Recorded data:
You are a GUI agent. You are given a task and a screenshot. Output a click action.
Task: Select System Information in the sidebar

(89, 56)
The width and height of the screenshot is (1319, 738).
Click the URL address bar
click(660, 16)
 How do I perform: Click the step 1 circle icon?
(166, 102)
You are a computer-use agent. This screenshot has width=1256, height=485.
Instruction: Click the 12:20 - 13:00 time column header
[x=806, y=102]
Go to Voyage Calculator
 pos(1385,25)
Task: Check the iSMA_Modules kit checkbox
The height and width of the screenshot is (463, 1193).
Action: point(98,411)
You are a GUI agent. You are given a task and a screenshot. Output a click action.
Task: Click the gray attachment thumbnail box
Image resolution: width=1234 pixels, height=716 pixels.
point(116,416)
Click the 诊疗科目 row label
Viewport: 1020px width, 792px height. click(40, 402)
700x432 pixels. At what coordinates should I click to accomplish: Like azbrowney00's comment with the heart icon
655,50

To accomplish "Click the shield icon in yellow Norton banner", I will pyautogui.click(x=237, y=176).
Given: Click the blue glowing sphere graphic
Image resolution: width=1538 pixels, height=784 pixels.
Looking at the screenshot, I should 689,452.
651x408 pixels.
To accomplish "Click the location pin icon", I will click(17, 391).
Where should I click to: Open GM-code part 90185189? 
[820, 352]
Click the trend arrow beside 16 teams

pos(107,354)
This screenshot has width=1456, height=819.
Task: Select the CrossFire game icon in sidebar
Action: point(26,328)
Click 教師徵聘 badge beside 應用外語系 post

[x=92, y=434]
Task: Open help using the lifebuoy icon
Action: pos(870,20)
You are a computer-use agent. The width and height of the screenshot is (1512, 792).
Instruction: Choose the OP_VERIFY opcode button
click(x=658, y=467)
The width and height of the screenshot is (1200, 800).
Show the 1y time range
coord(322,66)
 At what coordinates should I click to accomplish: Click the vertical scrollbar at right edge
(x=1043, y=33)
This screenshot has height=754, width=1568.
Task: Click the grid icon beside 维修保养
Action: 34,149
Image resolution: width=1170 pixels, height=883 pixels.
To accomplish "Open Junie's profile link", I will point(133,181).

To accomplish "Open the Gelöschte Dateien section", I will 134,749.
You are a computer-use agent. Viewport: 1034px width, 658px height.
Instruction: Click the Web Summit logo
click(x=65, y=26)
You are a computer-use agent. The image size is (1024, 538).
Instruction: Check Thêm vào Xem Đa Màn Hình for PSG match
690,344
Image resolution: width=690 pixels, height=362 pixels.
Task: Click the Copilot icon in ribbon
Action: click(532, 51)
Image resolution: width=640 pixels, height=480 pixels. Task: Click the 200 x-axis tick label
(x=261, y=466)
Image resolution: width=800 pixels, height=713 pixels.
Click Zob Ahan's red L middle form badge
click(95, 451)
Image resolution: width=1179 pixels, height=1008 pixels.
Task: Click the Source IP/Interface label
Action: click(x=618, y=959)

__Work instruction__
Reproduce the records above exactly, from the first line through the line containing "You are a computer-use agent. This", and output nothing else.

__Result of this exercise__
You are a GUI agent. You are given a task and a screenshot. Output a click action.
Task: Select System Information in the sidebar

(89, 56)
The width and height of the screenshot is (1319, 738).
Click the URL address bar
click(660, 16)
 How do I perform: Click the step 1 circle icon?
(166, 102)
You are a computer-use agent. This screenshot has width=1256, height=485.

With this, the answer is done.